[Records from a data source]

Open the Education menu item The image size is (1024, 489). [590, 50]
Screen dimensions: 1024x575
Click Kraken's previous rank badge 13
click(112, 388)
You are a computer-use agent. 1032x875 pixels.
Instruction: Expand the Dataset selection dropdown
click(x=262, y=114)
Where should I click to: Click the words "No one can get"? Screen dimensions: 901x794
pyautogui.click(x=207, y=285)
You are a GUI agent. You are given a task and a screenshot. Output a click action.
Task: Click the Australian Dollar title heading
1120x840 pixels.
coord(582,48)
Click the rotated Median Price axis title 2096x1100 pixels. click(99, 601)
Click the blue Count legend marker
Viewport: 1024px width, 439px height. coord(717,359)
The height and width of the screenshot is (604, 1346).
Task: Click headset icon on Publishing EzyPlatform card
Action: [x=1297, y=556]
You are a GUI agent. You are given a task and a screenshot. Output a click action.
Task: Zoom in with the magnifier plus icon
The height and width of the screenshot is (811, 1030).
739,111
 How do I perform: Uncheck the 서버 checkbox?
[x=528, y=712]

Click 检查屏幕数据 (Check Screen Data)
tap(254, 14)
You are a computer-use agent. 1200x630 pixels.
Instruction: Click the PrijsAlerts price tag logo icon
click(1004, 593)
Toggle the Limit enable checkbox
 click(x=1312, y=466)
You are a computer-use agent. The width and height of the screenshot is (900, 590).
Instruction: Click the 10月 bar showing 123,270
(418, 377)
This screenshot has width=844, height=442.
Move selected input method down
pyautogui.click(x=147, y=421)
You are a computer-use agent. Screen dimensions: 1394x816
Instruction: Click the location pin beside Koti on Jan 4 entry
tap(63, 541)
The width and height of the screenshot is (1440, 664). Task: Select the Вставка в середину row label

Problem description>
The answer is every entry, repeated word for word.

Completed exercise>
Open the Education menu item The image size is (1024, 489). [590, 50]
Screen dimensions: 1024x575
Click Kraken's previous rank badge 13
click(112, 388)
You are a computer-use agent. 1032x875 pixels.
Instruction: Expand the Dataset selection dropdown
click(x=262, y=114)
Where should I click to: Click the words "No one can get"? Screen dimensions: 901x794
pyautogui.click(x=207, y=285)
You are a GUI agent. You are given a task and a screenshot. Output a click action.
Task: Click the Australian Dollar title heading
1120x840 pixels.
coord(582,48)
Click the rotated Median Price axis title 2096x1100 pixels. click(99, 601)
Click the blue Count legend marker
Viewport: 1024px width, 439px height. coord(717,359)
The height and width of the screenshot is (604, 1346).
Task: Click headset icon on Publishing EzyPlatform card
Action: [x=1297, y=556]
You are a GUI agent. You are given a task and a screenshot. Output a click action.
Task: Zoom in with the magnifier plus icon
The height and width of the screenshot is (811, 1030).
739,111
 How do I perform: Uncheck the 서버 checkbox?
[x=528, y=712]

Click 检查屏幕数据 (Check Screen Data)
tap(254, 14)
You are a computer-use agent. 1200x630 pixels.
Instruction: Click the PrijsAlerts price tag logo icon
click(1004, 593)
Toggle the Limit enable checkbox
 click(x=1312, y=466)
You are a computer-use agent. The width and height of the screenshot is (900, 590).
Instruction: Click the 10月 bar showing 123,270
(418, 377)
This screenshot has width=844, height=442.
Move selected input method down
pyautogui.click(x=147, y=421)
You are a computer-use agent. Screen dimensions: 1394x816
Instruction: Click the location pin beside Koti on Jan 4 entry
tap(63, 541)
The width and height of the screenshot is (1440, 664). Task: Select the Вставка в середину row label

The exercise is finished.